Of some 5.4 million posts studied across platforms, about 495,000 (9 percent) featured violent or racist language directed at Palestinians and/or Arabs.

Additionally, one out of every 11 posts by Israeli users that mentioned Palestinians and Arabs featured inciting language. “Palestinian children must be killed too,” reads one post featured in the study.

The most prevalent terms in such posts were “Terrorist,” “Scum,” “Dog,” “Wipe out his name,” “Death,” and “Pig.”

“Terrorist” was by far the most common word used in these posts, reflecting a perception among the Israeli public of Palestinians and Arabs as innately violent. As one posts states: “[Arab MK Ayman] Odeh is a terrorist with a possibility to commit a terrorist act in the name of his brothers [the Palestinians].”

Israeli right-wing officials engaged in similar incitement against Palestinian lawmakers in Israel. According to 7amleh, these attacks were part of a larger effort to delegitimize the national identity of Palestinian citizens of Israel, who make up a fifth of the state’s population, while undermining their growing political representation.

The primary target of officials’ incitement was the Joint List, the Palestinian-led multi-party alliance that constitutes the third-largest slate in the Knesset.

The List’s most targeted members included its chairman MK Ayman Odeh; MK Ahmad Tibi; MK Aida Touma-Suleiman; and MK Heba Yazbak (Yazbak was also the target of motions in the Knesset to disqualify her from running in the third election round this month, which the Supreme Court narrowly overturned).

Otzma Yehudit party chairman Itamar Ben Gvir speaks during the Central Elections Committee discussion of requests to disqualify Joint List party member Heba Yazbak from running in the Knesset Elections. January 29, 2020. (Yonatan Sindel/Flash90)
Otzma Yehudit party chairman Itamar Ben Gvir speaks during the Central Elections Committee discussion of requests to disqualify Joint List party member Heba Yazbak from running in the Knesset Elections. January 29, 2020. (Yonatan Sindel/Flash90)

Unable to form a government for three consecutive elections, Netanyahu has tried to rally his supporters against the formation of what he describes as a “dangerous” minority government backed by the Joint List, accusing Palestinian lawmakers of supporting terror.

The Joint List released a statement in November condemning Netanyahu’s “wild incitement,” which they accused of inspiring “dozens of death threats” against MK Odeh and forcing him to request additional personal security from the Knesset Guard.

Two months earlier, Facebook suspended the Messenger chatbot of Netanyahu’s official page after users visiting the page were sent messages warning of a left-wing government comprised of “Arabs who want to destroy us all – women, children, and men – and allow a nuclear Iran that will kill us.”

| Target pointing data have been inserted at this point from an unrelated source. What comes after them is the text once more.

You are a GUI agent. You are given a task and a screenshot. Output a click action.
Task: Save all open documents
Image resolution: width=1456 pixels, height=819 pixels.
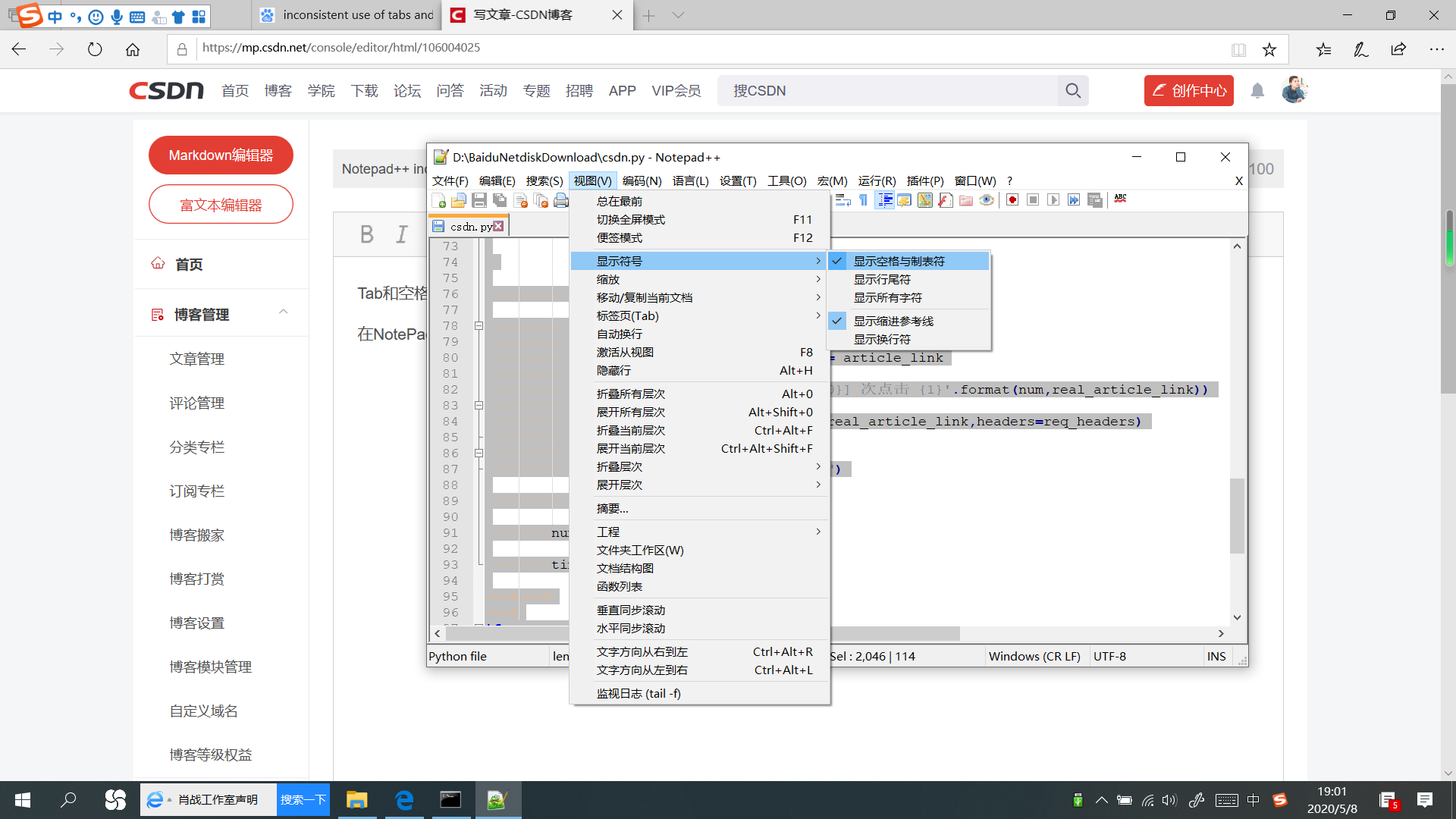coord(499,200)
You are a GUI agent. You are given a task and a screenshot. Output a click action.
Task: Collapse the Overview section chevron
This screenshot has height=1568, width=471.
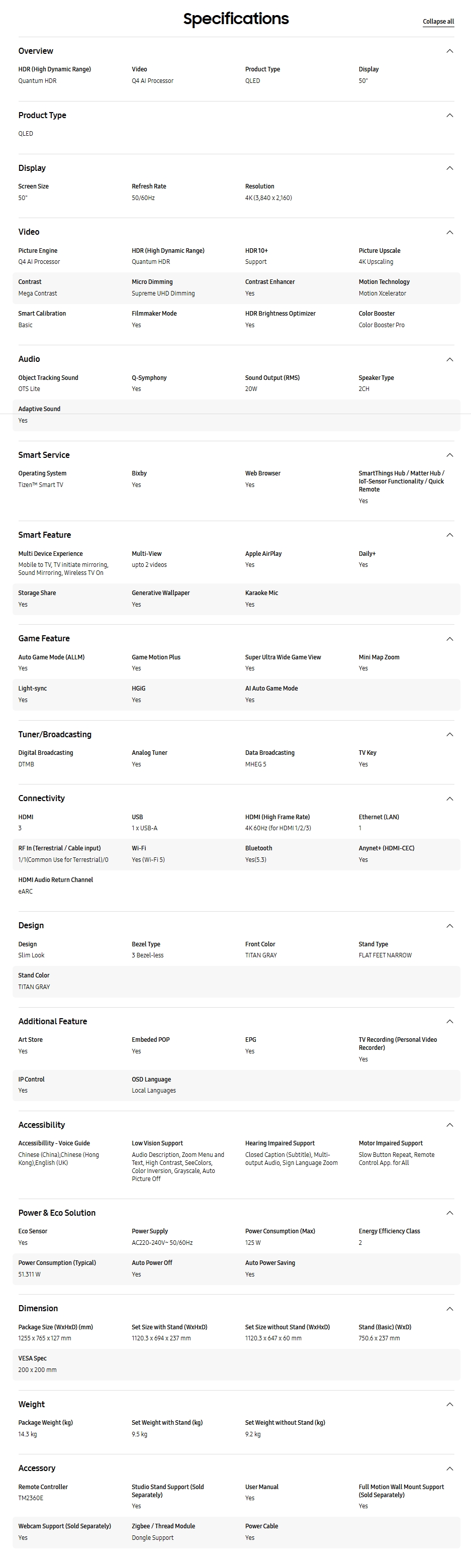pyautogui.click(x=450, y=51)
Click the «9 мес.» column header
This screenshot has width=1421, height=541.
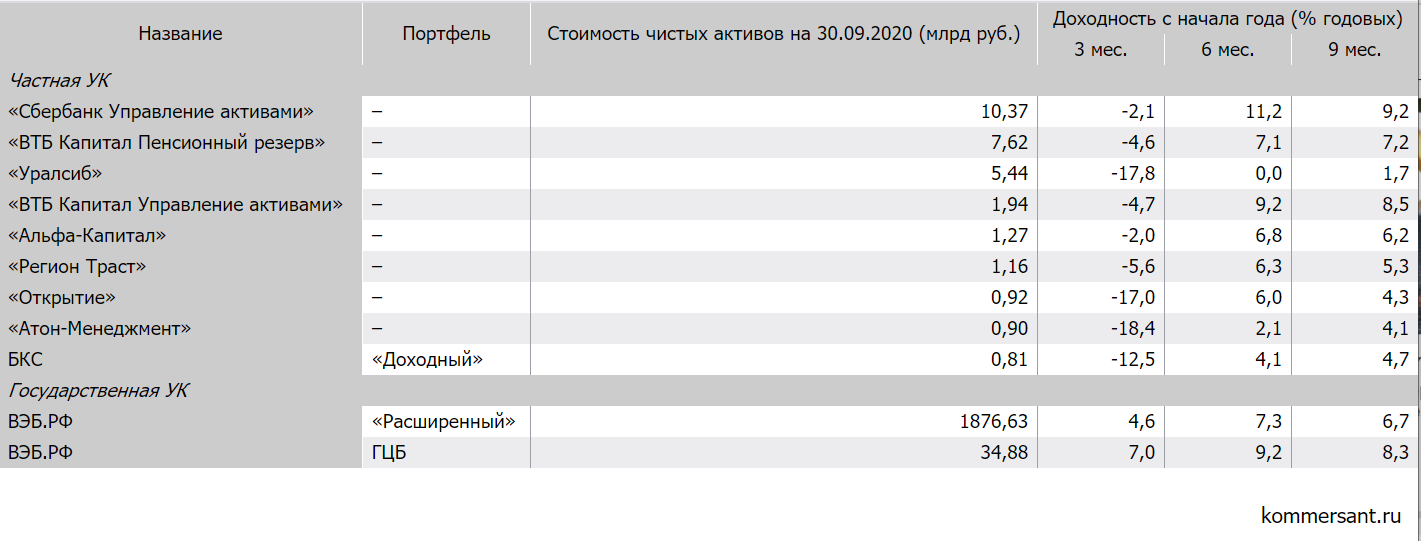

Carmel tells +972 that government figures are also directing incitement across a network of unofficial social media accounts, all of which are engaging in a “coordinated effort to spread hatred online.”

“On the one hand you have the official pages of the parties and politicians, but there are also non-state actors. They are both bots and real people, and they are paid for by the parties,” she adds.

Since the chatbot incident, Carmel says Facebook has changed its engagement strategy for the better, with a new focus on incorporating local actors and perspectives into company policies. But such coordination is still in its early stages.

“Combating online incitement against Palestinians takes a lot of oversight from civil society organizations, digital activists, security researchers, as well as major and minor tech firms,” says Carmel. Social media giants therefore still have a long way to go in addressing the “ongoing smear campaign against Palestinians and the Palestinian cause.”